§ Exercise instructions
From the line that contains "This screenshot has height=783, width=800." to the end of the entries, copy each line exactly, though the pictures stay out.

-------------------------

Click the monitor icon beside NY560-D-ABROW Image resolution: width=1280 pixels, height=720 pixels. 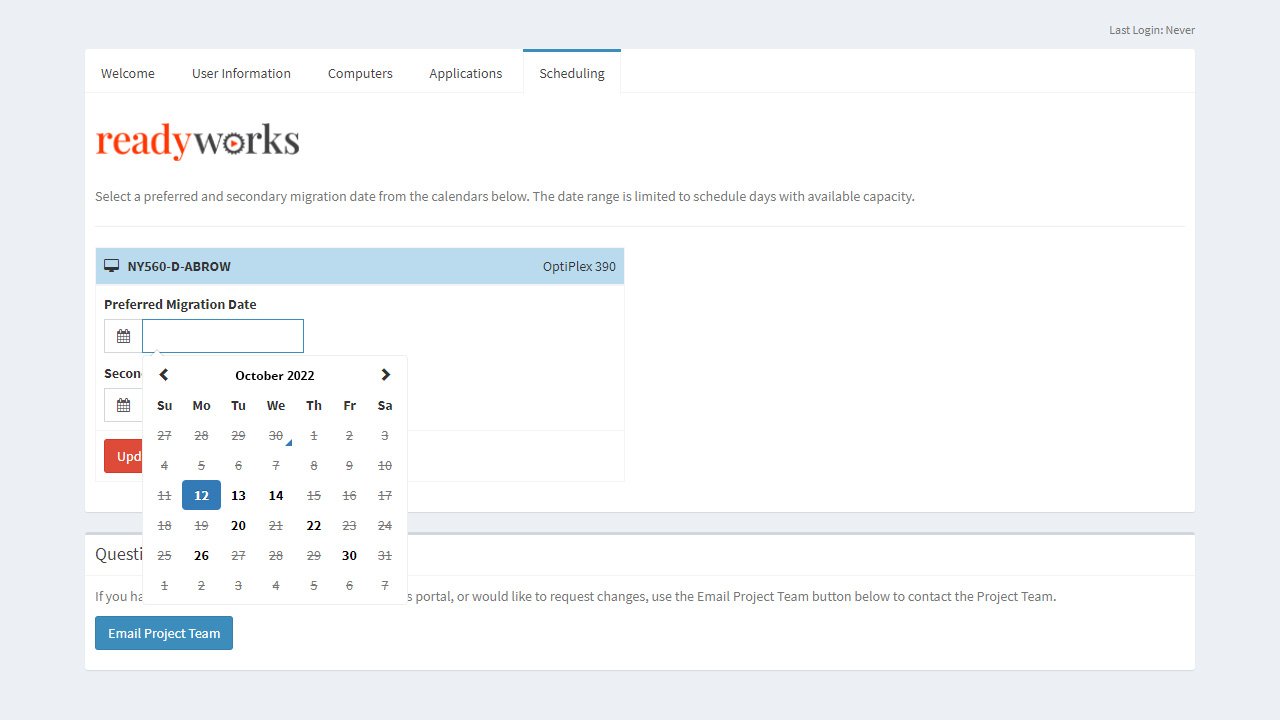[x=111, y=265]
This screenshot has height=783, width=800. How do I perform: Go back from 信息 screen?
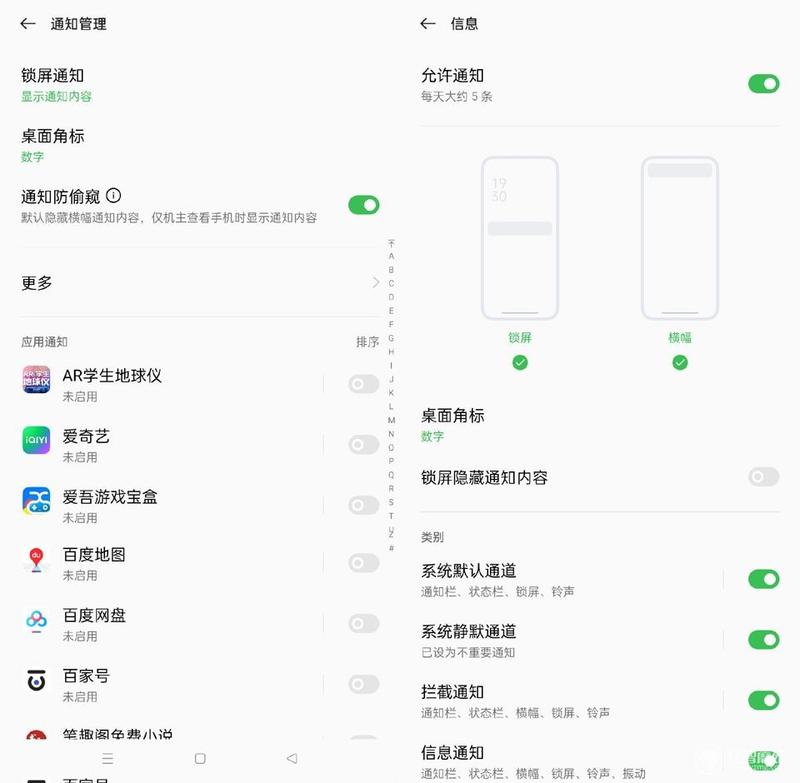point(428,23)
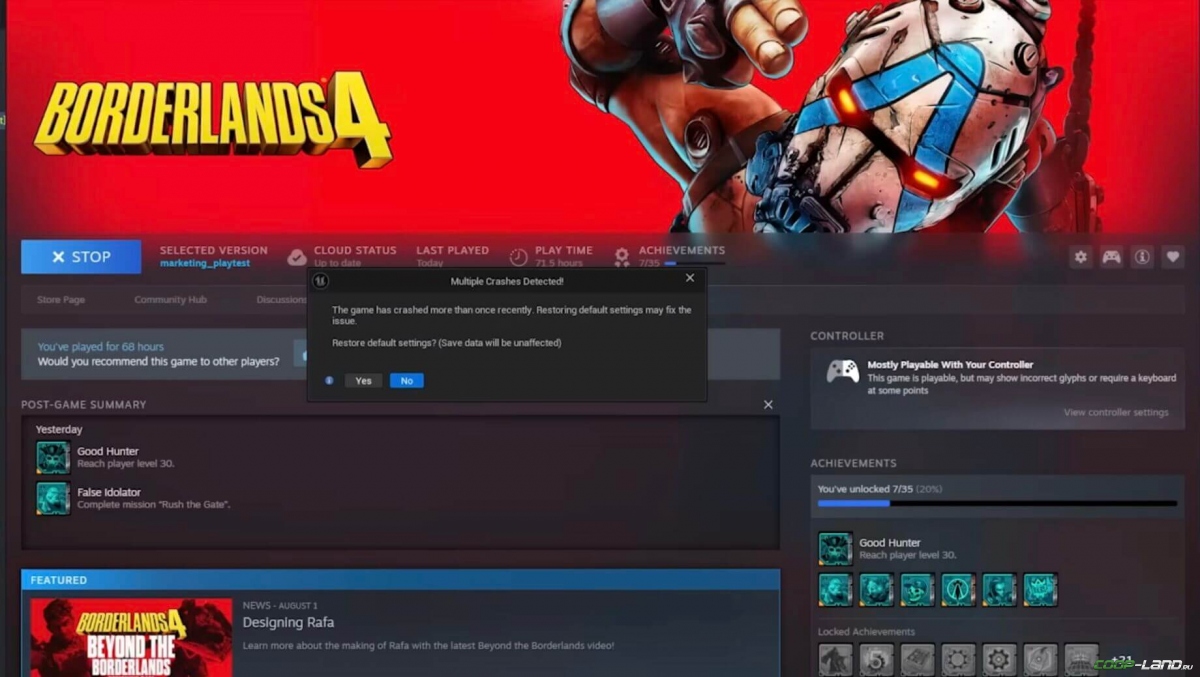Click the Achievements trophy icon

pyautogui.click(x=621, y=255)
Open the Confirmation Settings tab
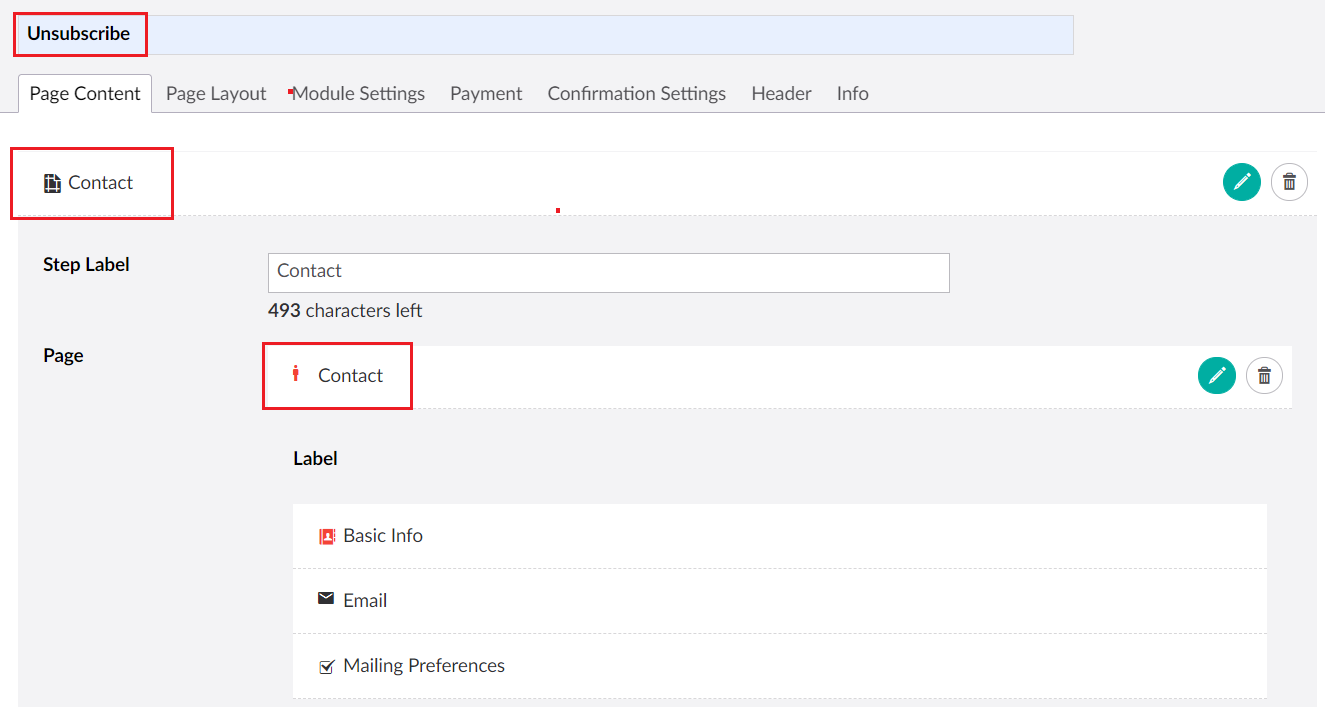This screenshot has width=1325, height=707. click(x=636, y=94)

-------------------------

§ Exercise solution
This screenshot has height=783, width=800. How do I perform: Go back from 信息 screen?
point(428,23)
Click the Achievements trophy icon

pyautogui.click(x=621, y=255)
Open the Confirmation Settings tab
This screenshot has width=1325, height=707. click(x=636, y=94)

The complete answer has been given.